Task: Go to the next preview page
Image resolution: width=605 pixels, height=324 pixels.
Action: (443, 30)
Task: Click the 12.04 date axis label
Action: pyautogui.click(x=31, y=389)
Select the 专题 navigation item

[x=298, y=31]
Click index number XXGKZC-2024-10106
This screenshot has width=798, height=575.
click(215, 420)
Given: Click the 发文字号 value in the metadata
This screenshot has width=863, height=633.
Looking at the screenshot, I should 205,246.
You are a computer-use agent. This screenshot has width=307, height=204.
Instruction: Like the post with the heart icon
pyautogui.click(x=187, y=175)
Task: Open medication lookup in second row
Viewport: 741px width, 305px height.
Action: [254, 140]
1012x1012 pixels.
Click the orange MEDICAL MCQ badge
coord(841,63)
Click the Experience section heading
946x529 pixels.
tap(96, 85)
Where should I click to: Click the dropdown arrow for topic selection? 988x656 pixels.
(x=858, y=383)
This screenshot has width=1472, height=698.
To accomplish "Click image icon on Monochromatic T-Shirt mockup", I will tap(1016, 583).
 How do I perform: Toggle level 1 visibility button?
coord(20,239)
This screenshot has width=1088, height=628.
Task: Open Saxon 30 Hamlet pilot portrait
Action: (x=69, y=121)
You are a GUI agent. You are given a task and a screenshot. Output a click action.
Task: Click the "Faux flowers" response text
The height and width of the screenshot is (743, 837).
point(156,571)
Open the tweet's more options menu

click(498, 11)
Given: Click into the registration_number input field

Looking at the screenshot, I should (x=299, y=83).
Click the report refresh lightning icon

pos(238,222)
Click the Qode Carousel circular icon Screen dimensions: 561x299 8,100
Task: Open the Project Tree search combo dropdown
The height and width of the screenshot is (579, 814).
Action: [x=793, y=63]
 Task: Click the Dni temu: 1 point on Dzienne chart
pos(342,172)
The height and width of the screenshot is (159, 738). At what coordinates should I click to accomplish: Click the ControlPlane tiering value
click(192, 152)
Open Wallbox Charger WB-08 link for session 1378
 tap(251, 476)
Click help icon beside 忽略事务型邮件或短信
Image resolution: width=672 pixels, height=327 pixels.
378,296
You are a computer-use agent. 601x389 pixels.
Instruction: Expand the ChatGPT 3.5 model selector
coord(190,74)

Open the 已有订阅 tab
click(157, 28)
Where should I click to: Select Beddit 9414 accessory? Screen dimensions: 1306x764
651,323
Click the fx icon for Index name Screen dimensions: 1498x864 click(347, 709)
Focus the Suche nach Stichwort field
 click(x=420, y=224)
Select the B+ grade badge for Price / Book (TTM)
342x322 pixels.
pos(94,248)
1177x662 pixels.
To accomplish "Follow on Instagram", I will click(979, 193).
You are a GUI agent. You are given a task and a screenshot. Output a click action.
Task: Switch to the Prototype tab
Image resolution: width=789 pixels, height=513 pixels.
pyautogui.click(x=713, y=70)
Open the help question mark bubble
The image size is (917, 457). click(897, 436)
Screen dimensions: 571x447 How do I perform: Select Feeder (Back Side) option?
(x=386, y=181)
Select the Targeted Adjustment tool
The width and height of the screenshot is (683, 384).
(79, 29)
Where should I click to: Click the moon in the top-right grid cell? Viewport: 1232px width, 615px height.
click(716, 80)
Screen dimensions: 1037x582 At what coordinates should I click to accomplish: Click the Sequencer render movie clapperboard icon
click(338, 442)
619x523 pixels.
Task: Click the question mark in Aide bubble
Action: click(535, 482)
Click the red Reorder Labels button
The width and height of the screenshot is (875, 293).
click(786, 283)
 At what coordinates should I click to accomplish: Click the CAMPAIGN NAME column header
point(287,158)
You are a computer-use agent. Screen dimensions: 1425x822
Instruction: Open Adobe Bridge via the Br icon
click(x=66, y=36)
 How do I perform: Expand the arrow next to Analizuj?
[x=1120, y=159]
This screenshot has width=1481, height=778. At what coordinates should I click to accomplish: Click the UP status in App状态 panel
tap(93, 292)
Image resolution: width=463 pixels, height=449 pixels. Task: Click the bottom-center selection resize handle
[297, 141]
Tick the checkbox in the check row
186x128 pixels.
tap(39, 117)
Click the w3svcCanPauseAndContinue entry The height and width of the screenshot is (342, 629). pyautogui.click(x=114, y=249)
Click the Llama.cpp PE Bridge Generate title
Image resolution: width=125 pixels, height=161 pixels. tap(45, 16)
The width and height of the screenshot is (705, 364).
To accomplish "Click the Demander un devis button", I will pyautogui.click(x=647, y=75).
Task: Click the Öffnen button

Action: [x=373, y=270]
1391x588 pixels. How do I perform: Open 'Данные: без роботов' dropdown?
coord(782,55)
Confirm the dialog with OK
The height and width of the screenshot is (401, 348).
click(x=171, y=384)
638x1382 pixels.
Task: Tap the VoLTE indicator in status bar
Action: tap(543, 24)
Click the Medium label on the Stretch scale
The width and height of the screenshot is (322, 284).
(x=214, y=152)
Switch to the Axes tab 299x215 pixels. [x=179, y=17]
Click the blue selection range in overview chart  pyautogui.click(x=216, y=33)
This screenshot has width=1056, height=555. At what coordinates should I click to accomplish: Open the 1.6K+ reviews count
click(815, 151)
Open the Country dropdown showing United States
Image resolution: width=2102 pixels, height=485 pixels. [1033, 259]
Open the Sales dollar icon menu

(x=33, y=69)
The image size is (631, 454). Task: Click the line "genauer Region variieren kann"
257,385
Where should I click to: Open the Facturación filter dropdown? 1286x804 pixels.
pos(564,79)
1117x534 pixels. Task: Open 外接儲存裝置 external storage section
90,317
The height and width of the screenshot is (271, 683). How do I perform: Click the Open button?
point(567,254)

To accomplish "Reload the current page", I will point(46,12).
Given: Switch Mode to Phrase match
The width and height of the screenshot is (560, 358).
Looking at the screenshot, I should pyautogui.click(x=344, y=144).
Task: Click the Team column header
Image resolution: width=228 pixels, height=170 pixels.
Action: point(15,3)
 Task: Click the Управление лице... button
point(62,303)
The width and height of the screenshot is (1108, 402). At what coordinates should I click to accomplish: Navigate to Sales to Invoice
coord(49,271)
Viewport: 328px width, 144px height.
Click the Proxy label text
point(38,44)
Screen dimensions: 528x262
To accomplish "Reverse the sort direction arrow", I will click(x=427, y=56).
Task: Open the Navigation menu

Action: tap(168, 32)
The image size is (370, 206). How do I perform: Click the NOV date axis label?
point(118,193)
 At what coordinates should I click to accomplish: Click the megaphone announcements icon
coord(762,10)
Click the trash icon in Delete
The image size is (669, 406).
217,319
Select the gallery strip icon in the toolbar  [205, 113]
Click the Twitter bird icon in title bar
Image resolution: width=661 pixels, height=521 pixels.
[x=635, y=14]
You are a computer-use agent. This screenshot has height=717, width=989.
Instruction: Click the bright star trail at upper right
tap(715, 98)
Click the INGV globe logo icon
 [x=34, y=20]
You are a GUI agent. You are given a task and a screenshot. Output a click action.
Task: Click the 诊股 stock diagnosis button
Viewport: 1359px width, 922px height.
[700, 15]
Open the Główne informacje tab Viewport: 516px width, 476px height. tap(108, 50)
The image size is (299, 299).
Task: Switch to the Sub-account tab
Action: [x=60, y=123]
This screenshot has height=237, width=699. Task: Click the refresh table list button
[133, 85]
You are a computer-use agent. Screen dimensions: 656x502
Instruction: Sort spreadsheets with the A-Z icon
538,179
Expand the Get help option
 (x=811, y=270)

Task directions: Could you copy each line above word for word?

Exercise response:
Task: Go to the next preview page
Image resolution: width=605 pixels, height=324 pixels.
Action: (443, 30)
Task: Click the 12.04 date axis label
Action: pyautogui.click(x=31, y=389)
Select the 专题 navigation item

[x=298, y=31]
Click index number XXGKZC-2024-10106
This screenshot has width=798, height=575.
click(215, 420)
Given: Click the 发文字号 value in the metadata
This screenshot has width=863, height=633.
Looking at the screenshot, I should 205,246.
You are a computer-use agent. This screenshot has width=307, height=204.
Instruction: Like the post with the heart icon
pyautogui.click(x=187, y=175)
Task: Open medication lookup in second row
Viewport: 741px width, 305px height.
Action: [254, 140]
1012x1012 pixels.
Click the orange MEDICAL MCQ badge
coord(841,63)
Click the Experience section heading
946x529 pixels.
tap(96, 85)
Where should I click to: Click the dropdown arrow for topic selection? 988x656 pixels.
(x=858, y=383)
This screenshot has width=1472, height=698.
To accomplish "Click image icon on Monochromatic T-Shirt mockup", I will tap(1016, 583).
 How do I perform: Toggle level 1 visibility button?
coord(20,239)
This screenshot has width=1088, height=628.
Task: Open Saxon 30 Hamlet pilot portrait
Action: (x=69, y=121)
You are a GUI agent. You are given a task and a screenshot. Output a click action.
Task: Click the "Faux flowers" response text
The height and width of the screenshot is (743, 837).
point(156,571)
Open the tweet's more options menu

click(498, 11)
Given: Click into the registration_number input field

Looking at the screenshot, I should (x=299, y=83).
Click the report refresh lightning icon

pos(238,222)
Click the Qode Carousel circular icon Screen dimensions: 561x299 8,100
Task: Open the Project Tree search combo dropdown
The height and width of the screenshot is (579, 814).
Action: [x=793, y=63]
 Task: Click the Dni temu: 1 point on Dzienne chart
pos(342,172)
The height and width of the screenshot is (159, 738). At what coordinates should I click to accomplish: Click the ControlPlane tiering value
click(192, 152)
Open Wallbox Charger WB-08 link for session 1378
 tap(251, 476)
Click help icon beside 忽略事务型邮件或短信
Image resolution: width=672 pixels, height=327 pixels.
378,296
You are a computer-use agent. 601x389 pixels.
Instruction: Expand the ChatGPT 3.5 model selector
coord(190,74)

Open the 已有订阅 tab
click(157, 28)
Where should I click to: Select Beddit 9414 accessory? Screen dimensions: 1306x764
651,323
Click the fx icon for Index name Screen dimensions: 1498x864 click(347, 709)
Focus the Suche nach Stichwort field
 click(x=420, y=224)
Select the B+ grade badge for Price / Book (TTM)
342x322 pixels.
pos(94,248)
1177x662 pixels.
To accomplish "Follow on Instagram", I will click(979, 193).
You are a GUI agent. You are given a task and a screenshot. Output a click action.
Task: Switch to the Prototype tab
Image resolution: width=789 pixels, height=513 pixels.
pyautogui.click(x=713, y=70)
Open the help question mark bubble
The image size is (917, 457). click(897, 436)
Screen dimensions: 571x447 How do I perform: Select Feeder (Back Side) option?
(x=386, y=181)
Select the Targeted Adjustment tool
The width and height of the screenshot is (683, 384).
(79, 29)
Where should I click to: Click the moon in the top-right grid cell? Viewport: 1232px width, 615px height.
click(716, 80)
Screen dimensions: 1037x582 At what coordinates should I click to accomplish: Click the Sequencer render movie clapperboard icon
click(338, 442)
619x523 pixels.
Task: Click the question mark in Aide bubble
Action: click(535, 482)
Click the red Reorder Labels button
The width and height of the screenshot is (875, 293).
click(786, 283)
 At what coordinates should I click to accomplish: Click the CAMPAIGN NAME column header
point(287,158)
You are a computer-use agent. Screen dimensions: 1425x822
Instruction: Open Adobe Bridge via the Br icon
click(x=66, y=36)
 How do I perform: Expand the arrow next to Analizuj?
[x=1120, y=159]
This screenshot has width=1481, height=778. At what coordinates should I click to accomplish: Click the UP status in App状态 panel
tap(93, 292)
Image resolution: width=463 pixels, height=449 pixels. Task: Click the bottom-center selection resize handle
[297, 141]
Tick the checkbox in the check row
186x128 pixels.
tap(39, 117)
Click the w3svcCanPauseAndContinue entry The height and width of the screenshot is (342, 629). pyautogui.click(x=114, y=249)
Click the Llama.cpp PE Bridge Generate title
Image resolution: width=125 pixels, height=161 pixels. tap(45, 16)
The width and height of the screenshot is (705, 364).
To accomplish "Click the Demander un devis button", I will pyautogui.click(x=647, y=75).
Task: Click the Öffnen button

Action: [x=373, y=270]
1391x588 pixels. How do I perform: Open 'Данные: без роботов' dropdown?
coord(782,55)
Confirm the dialog with OK
The height and width of the screenshot is (401, 348).
click(x=171, y=384)
638x1382 pixels.
Task: Tap the VoLTE indicator in status bar
Action: tap(543, 24)
Click the Medium label on the Stretch scale
The width and height of the screenshot is (322, 284).
(x=214, y=152)
Switch to the Axes tab 299x215 pixels. [x=179, y=17]
Click the blue selection range in overview chart  pyautogui.click(x=216, y=33)
This screenshot has width=1056, height=555. At what coordinates should I click to accomplish: Open the 1.6K+ reviews count
click(815, 151)
Open the Country dropdown showing United States
Image resolution: width=2102 pixels, height=485 pixels. [1033, 259]
Open the Sales dollar icon menu

(x=33, y=69)
The image size is (631, 454). Task: Click the line "genauer Region variieren kann"
257,385
Where should I click to: Open the Facturación filter dropdown? 1286x804 pixels.
pos(564,79)
1117x534 pixels. Task: Open 外接儲存裝置 external storage section
90,317
The height and width of the screenshot is (271, 683). How do I perform: Click the Open button?
point(567,254)

To accomplish "Reload the current page", I will point(46,12).
Given: Switch Mode to Phrase match
The width and height of the screenshot is (560, 358).
Looking at the screenshot, I should pyautogui.click(x=344, y=144).
Task: Click the Team column header
Image resolution: width=228 pixels, height=170 pixels.
Action: point(15,3)
 Task: Click the Управление лице... button
point(62,303)
The width and height of the screenshot is (1108, 402). At what coordinates should I click to accomplish: Navigate to Sales to Invoice
coord(49,271)
Viewport: 328px width, 144px height.
Click the Proxy label text
point(38,44)
Screen dimensions: 528x262
To accomplish "Reverse the sort direction arrow", I will click(x=427, y=56).
Task: Open the Navigation menu

Action: tap(168, 32)
The image size is (370, 206). How do I perform: Click the NOV date axis label?
point(118,193)
 At what coordinates should I click to accomplish: Click the megaphone announcements icon
coord(762,10)
Click the trash icon in Delete
The image size is (669, 406).
217,319
Select the gallery strip icon in the toolbar  [205, 113]
Click the Twitter bird icon in title bar
Image resolution: width=661 pixels, height=521 pixels.
[x=635, y=14]
You are a computer-use agent. This screenshot has height=717, width=989.
Instruction: Click the bright star trail at upper right
tap(715, 98)
Click the INGV globe logo icon
 [x=34, y=20]
You are a GUI agent. You are given a task and a screenshot. Output a click action.
Task: Click the 诊股 stock diagnosis button
Viewport: 1359px width, 922px height.
[700, 15]
Open the Główne informacje tab Viewport: 516px width, 476px height. tap(108, 50)
The image size is (299, 299).
Task: Switch to the Sub-account tab
Action: [x=60, y=123]
This screenshot has height=237, width=699. Task: Click the refresh table list button
[133, 85]
You are a computer-use agent. Screen dimensions: 656x502
Instruction: Sort spreadsheets with the A-Z icon
538,179
Expand the Get help option
 (x=811, y=270)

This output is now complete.